Margaret S. Torn — Lawrence Berkeley National Laboratory

Category

General Topics

Description

The ARM Facility locations used in the LBNL ASR SFA, for research on the Continental U.S. (SGP); Arctic (NSA), and Amazon (GOAmazon).
Carbon and water cycles are tightly coupled in terrestrial ecosystems, giving rise to ecosystem-atmosphere feedbacks that affect surface energy forcing, clouds, and atmospheric CO2 concentrations. Understanding ecosystem influences on atmospheric conditions and CO2 concentrations, and accurately representing the effects of CO2 concentrations on radiative forcing, are critical to predicting climate change due to anthropogenic CO2 emissions and land use change. We will present an overview of the Atmospheric System Research Scientific Focus Area at Lawrence Berkeley National Laboratory (LBNL ASR SFA) on atmospheric carbon and land-atmosphere interactions. Our main goal is to better understand ecosystem-climate interactions, and especially those mediated by carbon, water, and energy exchanges. This work bridges spatial scales from the plot to the region, using a combination of measurements and models meet the following objectives: • Quantify and analyze atmospheric sources, sinks, and concentrations of CO2 and other carbon cycle tracers in the continental U.S., Arctic, and Amazonia (ARM SGP, NSA, and GOAmazon sites, respectively). We are making a comprehensive set of carbon cycle measurements (with support from ARM, ASR, and TES). • Analyze observed responses of surface CO2, water, and energy fluxes to diffuse radiation from aerosols and clouds, and improve land model representations of these responses (Task 2) • Determine impacts of climate extremes and land management on observed surface CO2, water, and energy fluxes in temperate and tropical systems, and improve model representation of these impacts. • Reduce model precipitation biases through improved representation of land-atmosphere coupling in land surface models on diurnal through synoptic time-scales • Improve climate model prediction of CO2 and CH4 surface radiative forcing, by comparing predicted surface radiative forcing with well-calibrated observations over diurnal to decadal timescales.

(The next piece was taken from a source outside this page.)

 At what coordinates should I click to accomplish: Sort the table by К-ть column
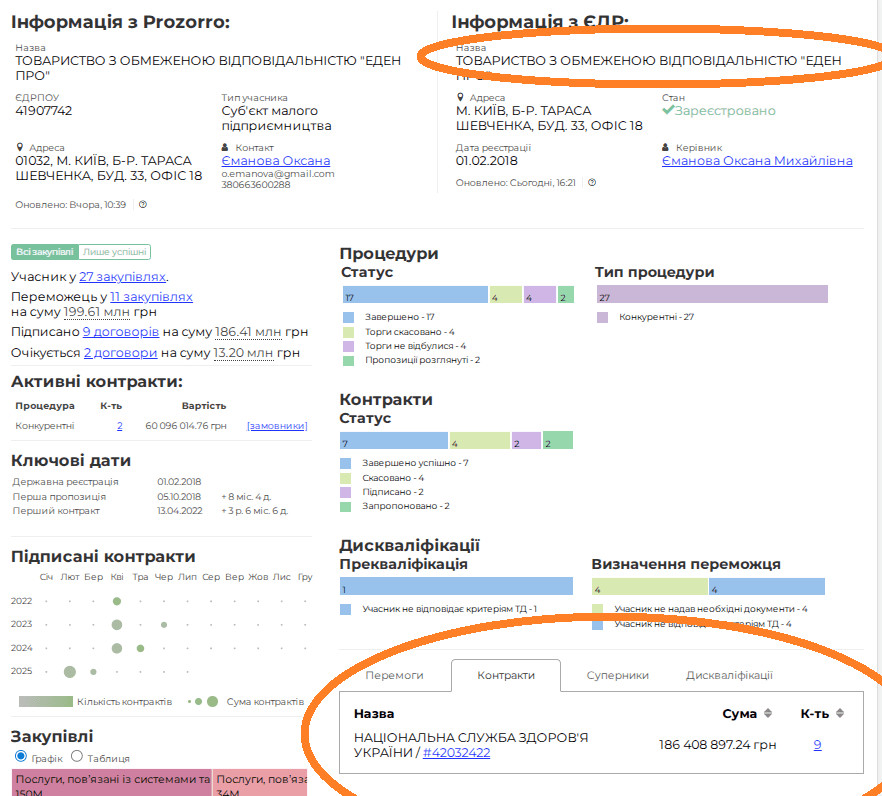coord(840,714)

We will present some highlights of our work, including: The first empirical confirmation of radiative forcing from observed increases in atmospheric CO2 (30 ppm from 2000-2010); application of a novel tracer (carbonyl sulfide) to empirically partition ecosystem fluxes to GPP and respiration; and revised understanding of the effect of the diffuse-direct radiation GPP and land surface fluxes of CO2, water, and energy.